-- BEGIN DOCUMENT PASSAGE --

We wrap the `yang19` environments using NeuroGym’s `ScheduleEnvs` wrapper, which allows us to interleave multiple tasks into a single training loop. Each cognitive task is instantiated as a separate environment, and a scheduling policy (`RandomSchedule`) determines which task is sampled on each trial. When `env_input=True`, a one-hot vector is appended to the observation to indicate the currently active task, allowing the agent to learn task-specific behavior within a unified architecture.


In [None]:
kwargs = {'dt': dt, 'dim_ring': dim_ring}
seq_len = 100

# Make supervised dataset
tasks = get_collection('yang19')
envs = [ngym.make(task, **kwargs) for task in tasks]
schedule = RandomSchedule(len(envs))

-- END DOCUMENT PASSAGE --

### PROBLEM TO WORK ON
Shorten the paragraph in the NeuroGym passage above that begins "We wrap the `yang19` environments" into a short bulleted list, keeping its main facts.

-- BEGIN SUPPLIED DATA --

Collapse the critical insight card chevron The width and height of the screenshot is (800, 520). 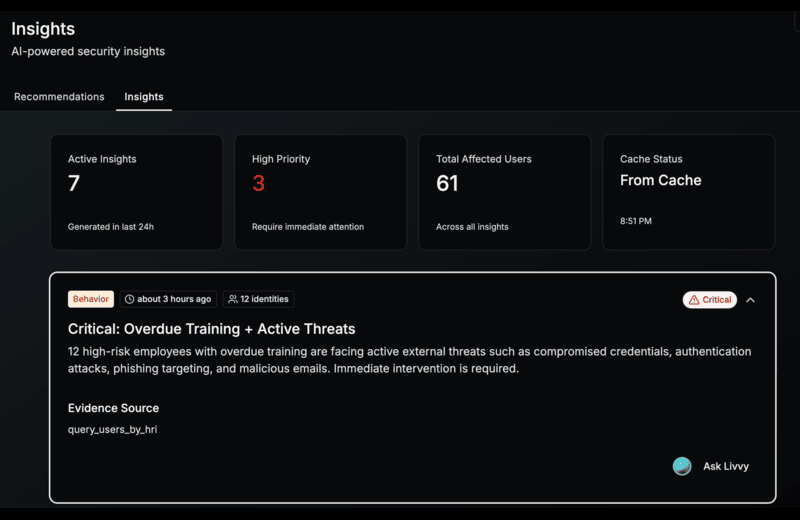[x=751, y=300]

-- END SUPPLIED DATA --

### OUTPUT OF THE TASK
- The `yang19` environments are wrapped with NeuroGym's `ScheduleEnvs` wrapper, which mixes several tasks into one training loop.
- Each cognitive task is set up as its own environment.
- A scheduling policy, `RandomSchedule`, picks which task is used on each trial.
- With `env_input=True`, a one-hot vector is added to the observation to show which task is active, so the agent can learn behavior for each task within one shared architecture.